In the SOW Rule we have a Comment statement that can AND IS extracted in isolation, and used in such manner, that is contradictory to the rest of USPAP. Even appraisers such as you have used it in isolation and come to the wrong conclusion; like a fundamentalist who quotes from the Bible that the world was created in 7 days. It must be so, right? Yea, well, many will believe wrt the SOW Acceptability statement.

This is just one of the many failures of USPAP.

You sit on the ASB, you are partially responsible for its failures. It's a shame you can't be more transparent. Hiding mistakes and failure is not the way of Quality Control.
 
SR5 ends on page 31. 31 pages. You could have read those passages for content 10x over in the amount of time you've spent mischaracterizing them on this forum.

And for the last time, I've never sat on the ASB. I never applied to sit on the ASB. I'm just a loudmouth on the internet who is USPAP conversant.
 
If it's any consolation, I have lots of experience remediating the misunderstandings of people like you. They normally sit on the back row. I *always* pitched my course content hardest to the course participants on the back row; I always aimed at making a convert. That's because I like appraisers in general and I always wanted what was best for them.
 
...The COMPETENCY RULE requires competent *performance*, even if the individual's abilities at the outset of the assignment are inadequate to the task at hand. This means that the appraiser's peers will be a subset of those appraisers with the requisite *ability*, that subset consisting only of those appraisers who are actually performing competently. Not to mention the added test in the SOWR which also cites the expectations of such users (as a group). Meaning, BOTH are required in all assignments, not just the one.

IMO it is your gross lack of understanding of what these requirements actually mean that lead you to believe that these comprise contradictions.

You are reading into the standard, which yes, is poorly worded. But the definition of "Appraisers Peers" is "other appraisers who have expertise and competency in a similar type of assignment." The COMPETENCY RULE you mention does not provide any kind of standard for competency! It provides no standard for "competent performance"!

Here is an example of the IDIOCY:
Line 306: "Competency requires:
1.
2. the knowledge and experience to complete the assignment competently; and ..."

So, to define competency, you first need to understand competency. It is a circular definition.

Where do these idiots come from? Why can't they get it right?
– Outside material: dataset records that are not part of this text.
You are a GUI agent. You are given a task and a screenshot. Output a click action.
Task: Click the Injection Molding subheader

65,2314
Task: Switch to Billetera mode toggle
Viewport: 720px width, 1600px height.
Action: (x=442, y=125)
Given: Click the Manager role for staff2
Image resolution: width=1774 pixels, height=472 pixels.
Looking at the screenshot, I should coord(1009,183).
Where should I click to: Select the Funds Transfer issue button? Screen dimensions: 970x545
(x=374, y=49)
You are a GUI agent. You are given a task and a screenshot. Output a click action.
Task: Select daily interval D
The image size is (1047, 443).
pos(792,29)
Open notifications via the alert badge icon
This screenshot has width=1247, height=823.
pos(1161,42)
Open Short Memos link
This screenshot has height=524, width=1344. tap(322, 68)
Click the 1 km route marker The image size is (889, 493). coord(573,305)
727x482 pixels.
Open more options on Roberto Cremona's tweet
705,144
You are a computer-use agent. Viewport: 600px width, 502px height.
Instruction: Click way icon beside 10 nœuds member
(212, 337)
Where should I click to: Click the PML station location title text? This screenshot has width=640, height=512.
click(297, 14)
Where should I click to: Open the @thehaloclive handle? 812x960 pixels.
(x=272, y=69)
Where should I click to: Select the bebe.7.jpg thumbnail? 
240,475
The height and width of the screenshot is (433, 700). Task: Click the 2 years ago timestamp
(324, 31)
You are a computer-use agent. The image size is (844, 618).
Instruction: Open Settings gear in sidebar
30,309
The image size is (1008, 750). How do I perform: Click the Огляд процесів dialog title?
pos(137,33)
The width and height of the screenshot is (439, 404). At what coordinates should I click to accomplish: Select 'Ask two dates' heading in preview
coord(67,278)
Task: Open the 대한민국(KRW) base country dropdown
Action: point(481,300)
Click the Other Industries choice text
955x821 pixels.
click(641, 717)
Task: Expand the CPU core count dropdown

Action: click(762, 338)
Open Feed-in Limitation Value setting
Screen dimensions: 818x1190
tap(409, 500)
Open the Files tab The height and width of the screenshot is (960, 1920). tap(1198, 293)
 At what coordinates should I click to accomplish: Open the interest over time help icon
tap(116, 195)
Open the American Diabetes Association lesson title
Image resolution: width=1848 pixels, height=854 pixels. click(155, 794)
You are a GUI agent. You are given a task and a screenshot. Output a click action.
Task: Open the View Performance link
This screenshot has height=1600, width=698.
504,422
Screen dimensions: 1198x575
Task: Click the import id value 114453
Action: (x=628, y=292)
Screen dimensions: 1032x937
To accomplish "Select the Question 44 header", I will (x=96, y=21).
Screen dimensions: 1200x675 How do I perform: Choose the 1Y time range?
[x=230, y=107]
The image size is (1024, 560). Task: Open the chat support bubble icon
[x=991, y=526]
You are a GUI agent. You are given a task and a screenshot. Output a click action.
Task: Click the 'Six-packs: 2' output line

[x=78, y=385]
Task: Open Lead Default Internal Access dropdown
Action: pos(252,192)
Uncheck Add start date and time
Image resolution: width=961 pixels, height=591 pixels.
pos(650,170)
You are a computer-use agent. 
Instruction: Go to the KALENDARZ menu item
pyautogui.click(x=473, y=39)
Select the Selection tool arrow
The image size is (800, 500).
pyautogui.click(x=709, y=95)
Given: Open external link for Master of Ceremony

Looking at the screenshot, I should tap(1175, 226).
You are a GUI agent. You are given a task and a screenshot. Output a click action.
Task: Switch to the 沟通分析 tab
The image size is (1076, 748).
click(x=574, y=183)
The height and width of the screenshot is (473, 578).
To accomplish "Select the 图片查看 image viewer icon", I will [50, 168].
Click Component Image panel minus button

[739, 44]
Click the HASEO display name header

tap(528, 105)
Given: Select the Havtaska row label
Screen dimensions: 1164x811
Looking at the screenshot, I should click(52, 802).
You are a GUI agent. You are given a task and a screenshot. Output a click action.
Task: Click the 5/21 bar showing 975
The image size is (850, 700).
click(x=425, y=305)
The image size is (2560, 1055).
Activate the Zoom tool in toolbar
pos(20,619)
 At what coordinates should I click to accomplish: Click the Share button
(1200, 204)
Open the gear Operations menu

The ASB is a hopeless quagmire of idiots. Dissolve it. Start afresh.
 
Back up, homeboi. Read that last sentence (line 300) in the first paragraph of the COMPETENCY RULE. That last line summarizes the operative requirement of the COMPETENCY RULE. Everything else in that RULE is a means toward that end.

CR.JPG

What is true about USPAP is that it doesn't function as a recipe book for how to perform every single valuation problem an appraiser might run into. Nor was it ever intended to.